Unfortunately we had not had time to clean the firebox outer wrapper between lifting it from the frames and it setting off for Birmingham, nor was there a chance to wash out the slag and other debris generated by the de-tubing work. Although these do not sound like vital tasks, they were actually a major stumbling block to starting the stay work: Rust is literally a flaming nuisance when working with a cutting torch because the rust causes the flame of the gun to burst out at odd angles, making accurate cutting well nigh impossible as well as sending the slag off in unpredictable directions (usually down the operator’s arm or leg!). Similarly accumulated debris in the waterlegs of the firebox would stop the cut out stays from dropping cleanly to the foundation ring to be removed.
So we had to send a gang over to Tyseley as soon as possible to prepare the boiler for work, otherwise we risk not being ready in time for the programme later in the year. Yes, we could have asked Tyseley to do the preparation, but we have to watch every penny to make sure that the insurance money covers all of the work we need to do, so we didn’t want to spend money on work that we could very well do ourselves (is this a good chance to remind you all that donations are always gratefully received?). So on Sunday a team loaded up the back of a car with all the tools we could possibly need to clean & de-scale the outside of the boiler and wash out the inside. A quick phone call to Bob Meanley before the trip had made it clear that no-one from that end would be around to lend tools or open workshops, so it was self help or nothing. We did know that we’d have electricity, air and water, oh yes, and access to the kettle in the mess room but bring your own teabags and milk! It’s amazing how much space a needle gun, two angle-grinders, four air hoses, assorted scrapers, wire-brushes, face shields, hammers, tea-bags, overalls, tape measures and extension leads take up in a “spacious family car” especially when you also add in a team of 5305 LA volunteers.
As soon as we arrived we set to work, one person needle-gunning the outer wrapper, and others rodding out the foundation ring. Although it’s called a “Washout” we started taking the debris out dry, because there was so much of it, and although the sun was shining, it wasn’t very warm, so spending several hours playing with water wasn’t an attractive proposition. We only resorted to water once the worst was dug out, then we set to with the hose and got really wet! Luckily the next job was to follow round where the needle-gun had removed the worst of the rust and scale, so we soon warmed up and dried out again. Plus someone went to the mess-room and returned with tea so we had a standing up lunch break next to the boiler so that we could get finished sooner.

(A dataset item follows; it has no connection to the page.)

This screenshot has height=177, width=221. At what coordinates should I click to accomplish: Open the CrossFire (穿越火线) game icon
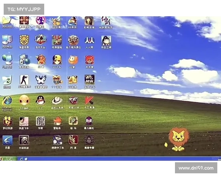(73, 100)
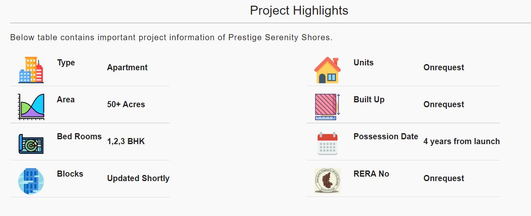
Task: Click the yellow house Units icon
Action: [x=327, y=70]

By the time we finally finished the boiler was very different from the rusty, flaky untidy one that we saw when we arrived. After cup-brushing the sides, the steel plates had a faint polish, while the odd copper stay head that had been touched by the brush really shone in the late-afternoon sunlight. Truly a thing of beauty. Then all that remained was to sweep and tidy our work area, load all of the kit back into the car and make our weary way back to Loughborough for a well-earned sitting down cup of tea. Many thanks to the team who put so much effort in!